Due to the nature of this franchise though, it essentially requires having sunk the time into a 28 episode prelude. It can’t really stand on its own legs, so it can’t be recommended to anyone who hasn’t seen the TV show. None of the dramatic payoffs would work.
Appropriate for the same week I watched Haruhi, given the number of prominent shout-outs there are to it.
I did like how the show slowly drip fed new characters over a long period of time, making sure the audience knew the current ones well enough before easing another into the mix. The Lucky Channel “show within a show” bits at the end amused me in its development, as well as the karaoke credits, all in different ways from the main show which helped break things up. There is a mountain of audio and visual gags referencing all kinds of anime, manga, games, etc, and some are easy to catch while others are incredibly obscure, so that can be a game in its own right.
Beyond that, since this is a “high school girls doing things” kind of show, there’s not much else to really add. It’s an area I don’t delve into much, as I find the formula difficult to get right, but for that style of show this was enjoyable to pop an episode or two of then do something else.
Mars of Destruction (Hametsu no Mars)
I’ve seen folks call this a “So Bad, It’s Good” show, and that’s really unfortunate. For productions to fit that beloved category, I believe they need sincerity in intent that falls wildly off course to take the viewer on a terribly hilarious unintended ride. Anime like Blood-C, which I watched a few weeks ago.
MoD did not have anything like that though. There’s no sincerity of intent for the viewer to laugh at. It’s poorly constructed on every level, definitely. But it was seemingly made by a team more than aware of this before they even started. That’s the key difference making “So Bad, It’s Good” productions enjoyable, while MoD fails to achieve that; Someone on staff has to care about the project in the first place, or it never gets up far enough to fall on its face.
La Maison en Petits Cubes (Tsumiki no Ie)
It’s only twelve minutes, and has no dialogue, but this was such an excellent piece in visual storytelling and making every moment count (highly appropriate, given the plot). Each and every frame of this work is individually strong enough to elegantly decorate ones home with, of that I have no question. The music is wistfully appropriate in setting a tone for the viewer to write the story in their mind as they watch it, while taking care to never become overpowering. It guides, but does not lead. I can see why it won an Academy Award.
I can clearly fill in so many fine details our elderly lead is contemplating over the course of this piece. Ravines of animation work have been made over the years accomplishing far less in their narratives than this manages in only a few moments of ones time.
Galaxy Express 999 (Ginga Tetsudou 999) [Episodes 6/113]

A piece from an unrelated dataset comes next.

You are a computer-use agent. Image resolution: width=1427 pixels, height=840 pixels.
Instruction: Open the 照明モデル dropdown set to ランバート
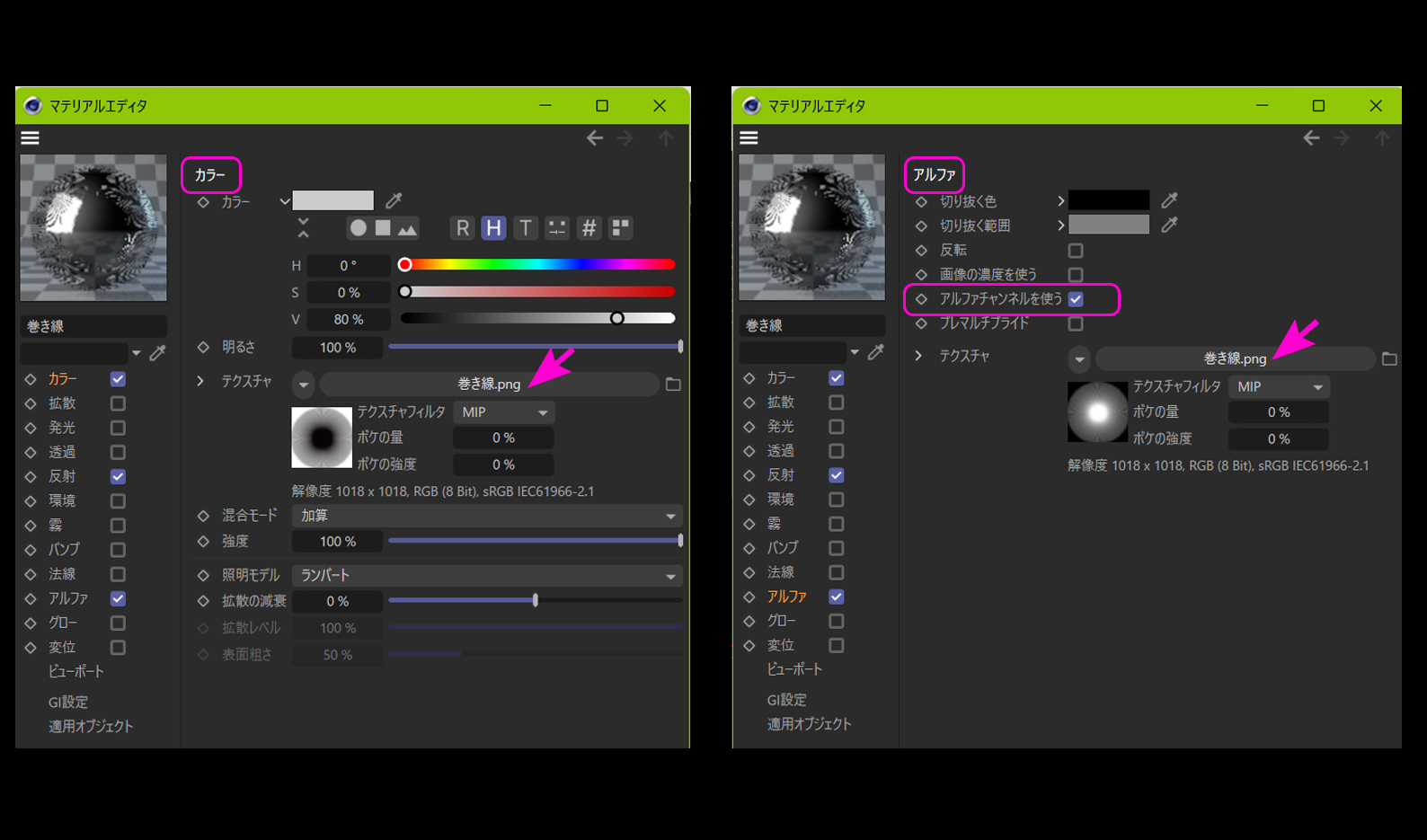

I’m increasingly reminded of shows like Kino’s Journey, as the travel format and limited time at each stop allow for a lens at all kinds of potential worlds and places with questions to ask. I like to think that I’m not giving it an undue handicap, as it is 30+ years old, but I’m honestly really impressed thus far with how it has been progressing.
There’s this interesting sense of wonder generated in how it does and presents things, combined with it never letting the viewer forget the presence of danger and the fangs of space. I really hope it can keep it up.
Mothballs is a weekly write-up of already completed anime series I have either removed from my backlog or have recently revisited. A crash space for my immediate thoughts and personal processing, these are not intended as full reviews.